President Biden plans to sign an executive order (EO) today that aims to protect Americans’ sensitive data from “countries of concern,” the White House announced in a Feb. 28 fact sheet.
Wednesday’s EO comes amid Congress’ failure in recent years to pass comprehensive privacy legislation and gives marching orders to several Federal agencies – the Department of Justice (DoJ) chief among them – to prevent the large-scale transfer of Americans’ personal data to specific countries.
The DoJ said today it is contemplating identifying China, Russia, Iran, North Korea, Cuba, and Venezuela as the six countries of concern under this new program.
The new EO, which the administration dubbed as the “most significant executive action any President has ever taken to protect Americans’ data security,” focuses on Americans’ most personal and sensitive information. Those include genomic data, biometric data, personal health data, geolocation data, financial data, and certain kinds of personally identifiable information.
“Bad actors can use this data to track Americans (including military service members), pry into their personal lives, and pass that data on to other data brokers and foreign intelligence services. This data can enable intrusive surveillance, scams, blackmail, and other violations of privacy,” the fact sheet says.
The White House noted that companies are collecting more of Americans’ data than ever before, and it is then often legally sold and resold through data brokers – landing in the hands of foreign intelligence services, militaries, or companies controlled by foreign governments.
The fact sheet notes that countries of concern can access Americans’ data to collect information on activists, academics, journalists, political figures, and others to intimidate, curb dissent, and limit Americans’ freedom of expression and other civil liberties.
The “Preventing Access to Americans’ Bulk Sensitive Personal Data and U.S. Government-Related Data by Countries of Concern” order that Biden plans to sign today authorizes the attorney general to prevent the large-scale transfer of Americans’ personal data to countries of concern and provides safeguards around other activities that can give those countries access to Americans’ sensitive data.
“Our adversaries are exploiting Americans’ sensitive personal data to threaten our national security,” said Attorney General Merrick Garland. “They are purchasing this data to use to blackmail and surveil individuals, target those they view as dissidents here in the United States, and engage in other malicious activities.”
“This Executive Order gives the Justice Department the authority to block countries that pose a threat to our national security from harvesting Americans’ most sensitive personal data – including human genomic data, biometric and personal identifiers, and personal health and financial data,” he said.

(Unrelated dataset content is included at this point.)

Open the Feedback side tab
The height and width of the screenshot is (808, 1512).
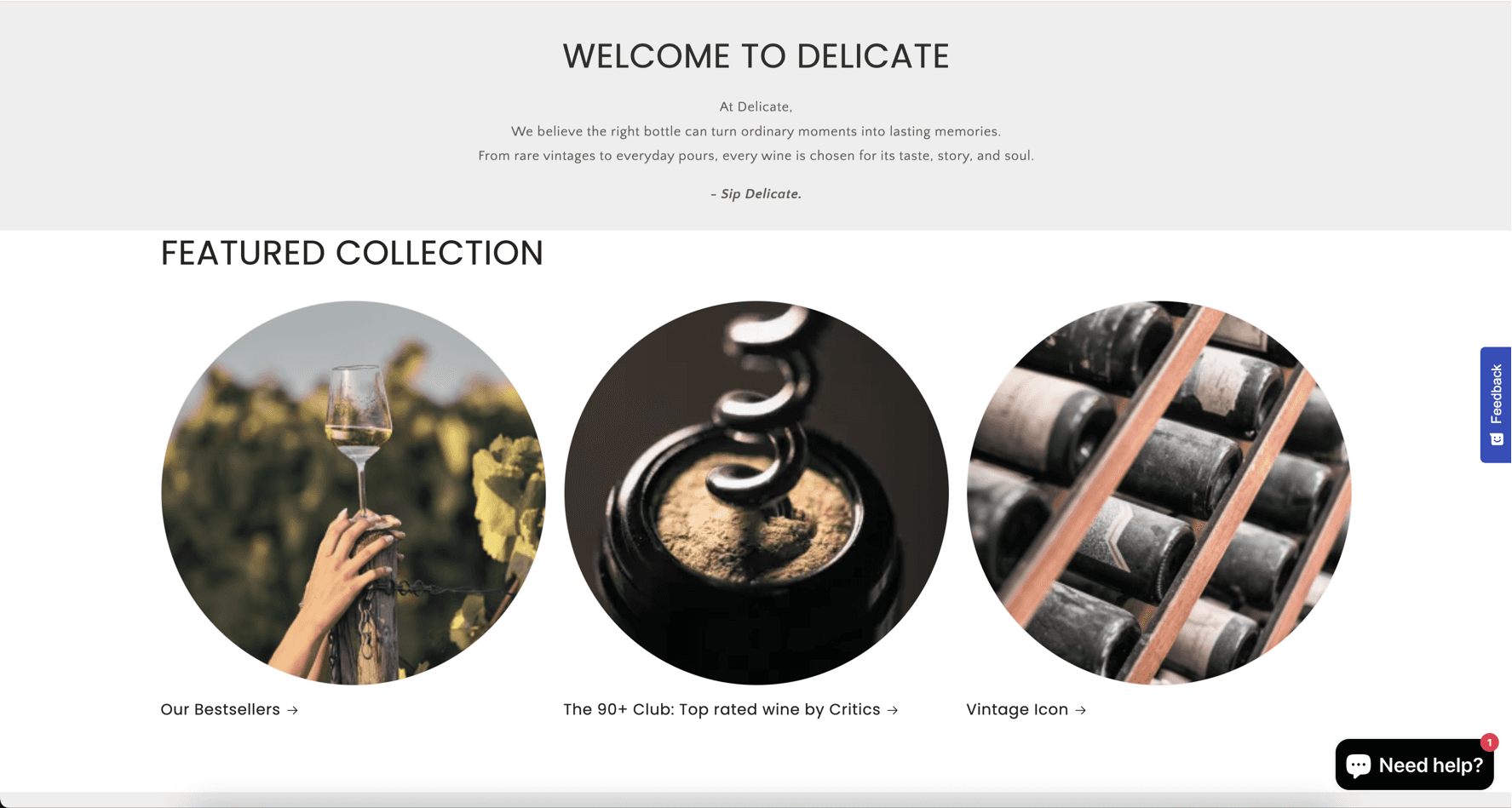(1496, 404)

Specifically, the EO directs DoJ to issue regulations that establish clear protections for Americans’ sensitive personal data from access and exploitation by specific countries. DoJ must also issue regulations that establish greater protection of sensitive government-related data.

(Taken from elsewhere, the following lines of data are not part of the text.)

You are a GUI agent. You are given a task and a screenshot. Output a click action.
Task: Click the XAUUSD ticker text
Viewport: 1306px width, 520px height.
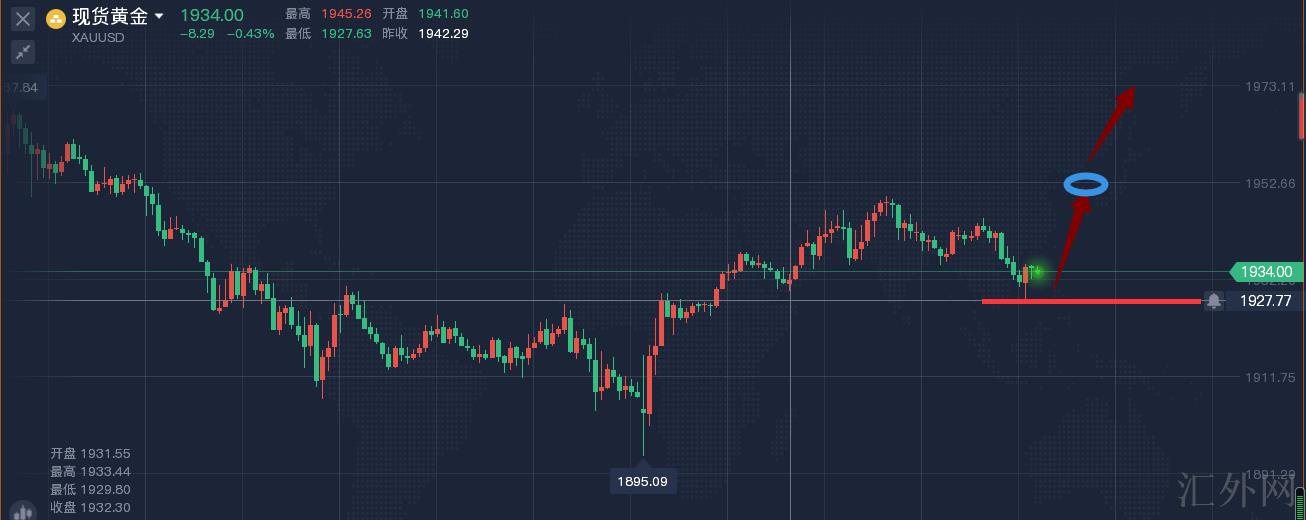[x=98, y=35]
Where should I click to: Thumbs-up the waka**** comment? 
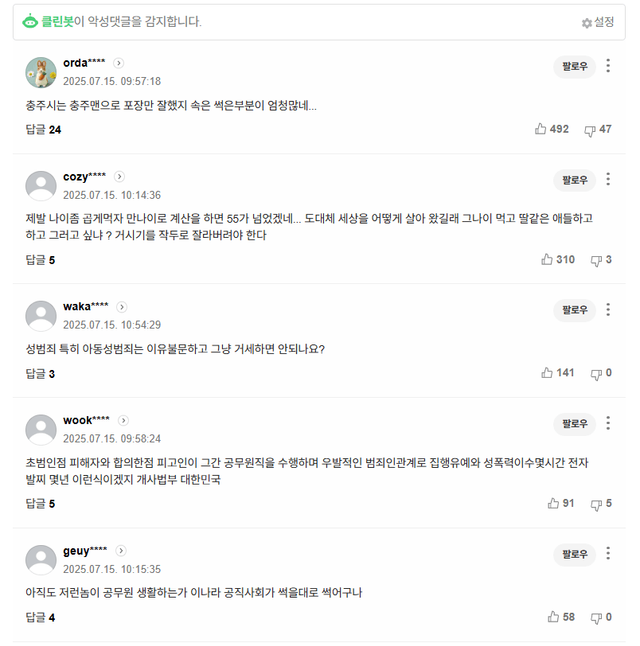point(547,373)
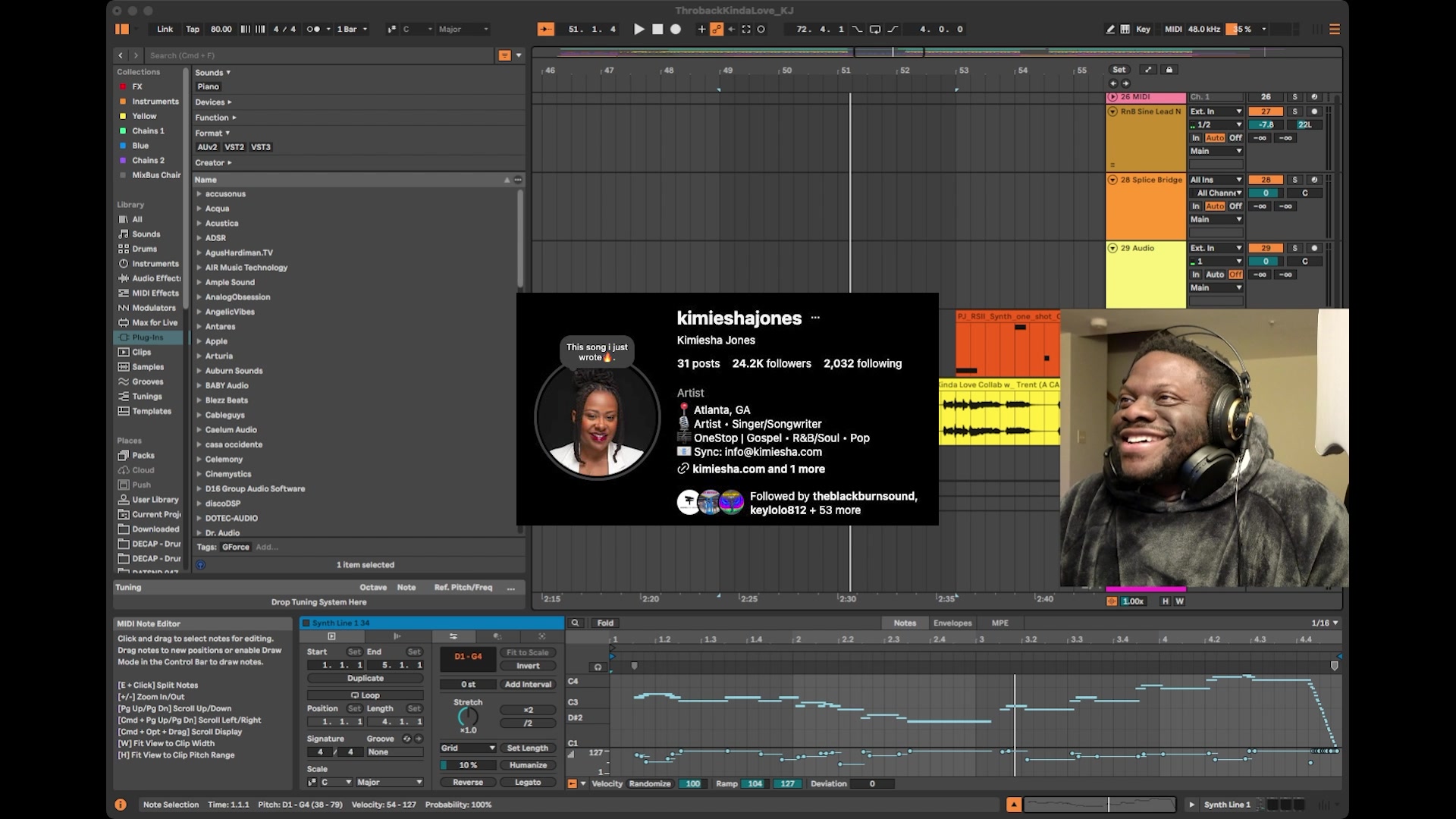Click the Legato button
Screen dimensions: 1456x819
528,782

DoJ and the Department of Homeland Security must work together to set high security standards to prevent access by countries of concern to Americans’ data “through other commercial means, such as data available via investment, vendor, and employment relationships.”
“Hostile foreign powers are weaponizing bulk data and the power of artificial intelligence to target Americans,” said Assistant Attorney General Matthew Olsen of DoJ’s National Security Division. “Today’s announcement fills a key gap in our national security authorities, affording the Justice Department a new and powerful enforcement tool to protect Americans and their most sensitive information from being exploited by our adversaries.”

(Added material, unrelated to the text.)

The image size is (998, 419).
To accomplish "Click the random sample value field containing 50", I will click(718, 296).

The Departments of Health and Human Services, Defense, and Veterans Affairs are being directed to ensure that Federal grants, contracts, and awards are not used to facilitate access to Americans’ sensitive health data.
The EO also notes that its marching orders to Federal agencies must not stop the flow of information necessary for financial services activities or impose measures aimed at a broader decoupling of the substantial consumer, economic, scientific, and trade relationships that the U.S. has with other countries.
“These actions not only align with the U.S.’ longstanding support for the trusted free flow of data, but also are consistent with U.S.’ commitment to an open Internet with strong and effective protections for individuals’ privacy and measures to preserve governments’ abilities to enforce laws and advance policies in the public interest,” the White House said. “Additionally, President Biden continues to urge Congress to do its part and pass comprehensive bipartisan privacy legislation, especially to protect the safety of our children.”
Industry praised Biden’s EO today, with ITI’s Senior VP of Policy and General Counsel John Miller saying, “The tech industry?shares the Biden Administration’s commitment to protecting Americans’ sensitive personal data while maintaining the trusted free flow of data that is essential for U.S. competitiveness.”
“The administration has also been clear that today’s action is no substitute for a federal privacy law, which is the strongest and most comprehensive way to protect Americans’ personal data,” he said. “We look forward to continuing to work with the U.S. Congress on that important unfinished business and providing input to the Department of Justice to help ensure any final rules implementing today’s EO are effective, appropriately tailored to address national security objectives, and consistent with longstanding U.S. policies supporting global data flows, an open internet, and privacy.”